Reduce Alcohol Intake
Most people notice that the quality of their sleep is affected by alcohol, but even more importantly, alcohol reduces the liver’s ability to metabolize (reduce the potency of and eliminate from the body) the hormone estrogen. Studies have shown that even one to two drinks a day over a long period of time could increase your risk of breast cancer. In one study, the amount of alcohol in three 4-ounce glasses of wine more than tripled the amount of estrogen in women’s bodies. The lead author of another study warns “There is no level of alcohol use that is completely safe in terms of breast cancer.”
Occasional psychological stress has not been found to cause cancer, but long-lasting stress may affect a person’s overall health and ability to cope with cancer by activating a specific gene that could compromise the body’s immune system. Exercise is a great way to mitigate the impact of stress. Relaxation techniques, improved time management practices, and dealing proactively with the issues in our life that are causing anxiety can also help.
Smoking is one of the worst things you can do to your body and those around you. If you smoke, stop. If you are frequently exposed to second-hand smoke, find a way to eliminate it.

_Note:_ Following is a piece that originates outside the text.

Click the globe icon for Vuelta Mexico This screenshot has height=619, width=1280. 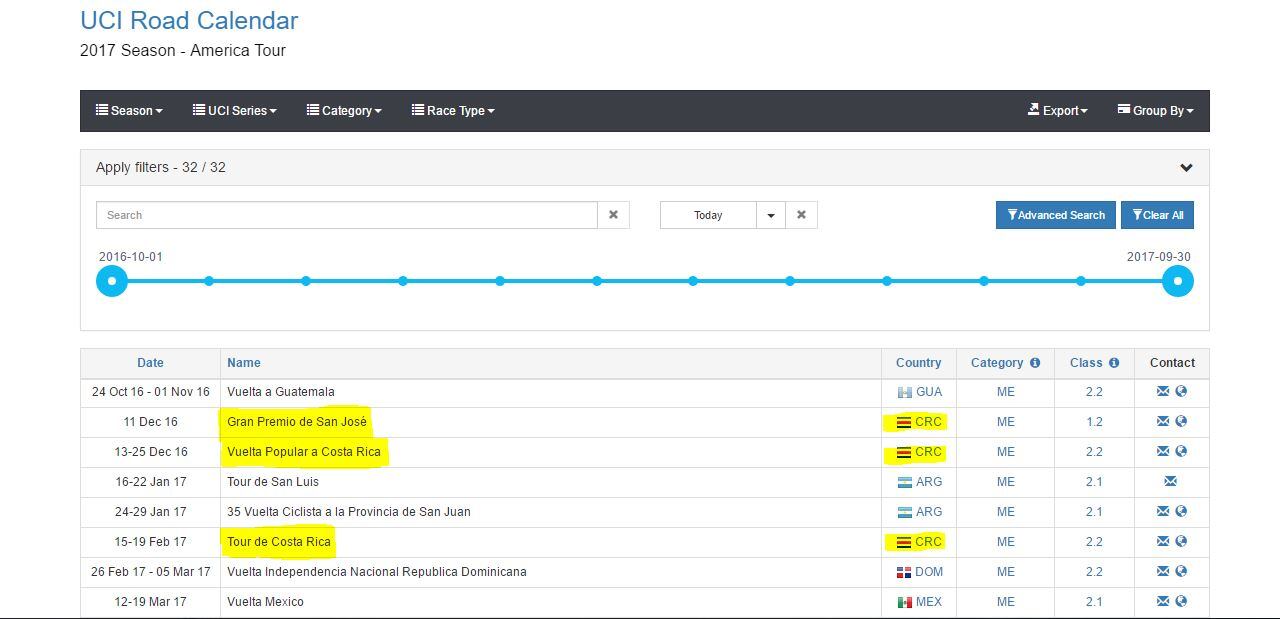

Researchers at the American Cancer Society have found an increased breast cancer risk among women who smoke, especially those who start smoking before they have their first child. The increased risk also affects women, especially young women, who are exposed to second-hand smoke. There are many, many services and products to help people quit smoking and in turn help reduce the risk of breast cancer.
Know your History
Talk to your family members about cancers that have developed in previous generations. There is a copious amount of information on genetic mutations that lead to cancers in families. Genetic counselors can provide help interpreting that information as science evolves. Even if it’s a male relative with a non-breast cancer, you should know your family history of breast cancer and the risk it might present to you and your children. Knowledge is power.
See your Doctor
Keep up with your screenings and other health practices to reduce your risk of getting sick. Make sure to visit your primary care physician and OB-GYN for a yearly check-up, shingles and flu vaccines, and to have your mammogram, pap smear and colonoscopy. If you are concerned about the risk of breast cancer posed by your family history, bring that up with your physicians as well.
Most of us already practice some of these healthy habits, but we can always do more to take care of ourselves and stay out of the hospital or clinic. Isn’t living a longer, healthier life worth it?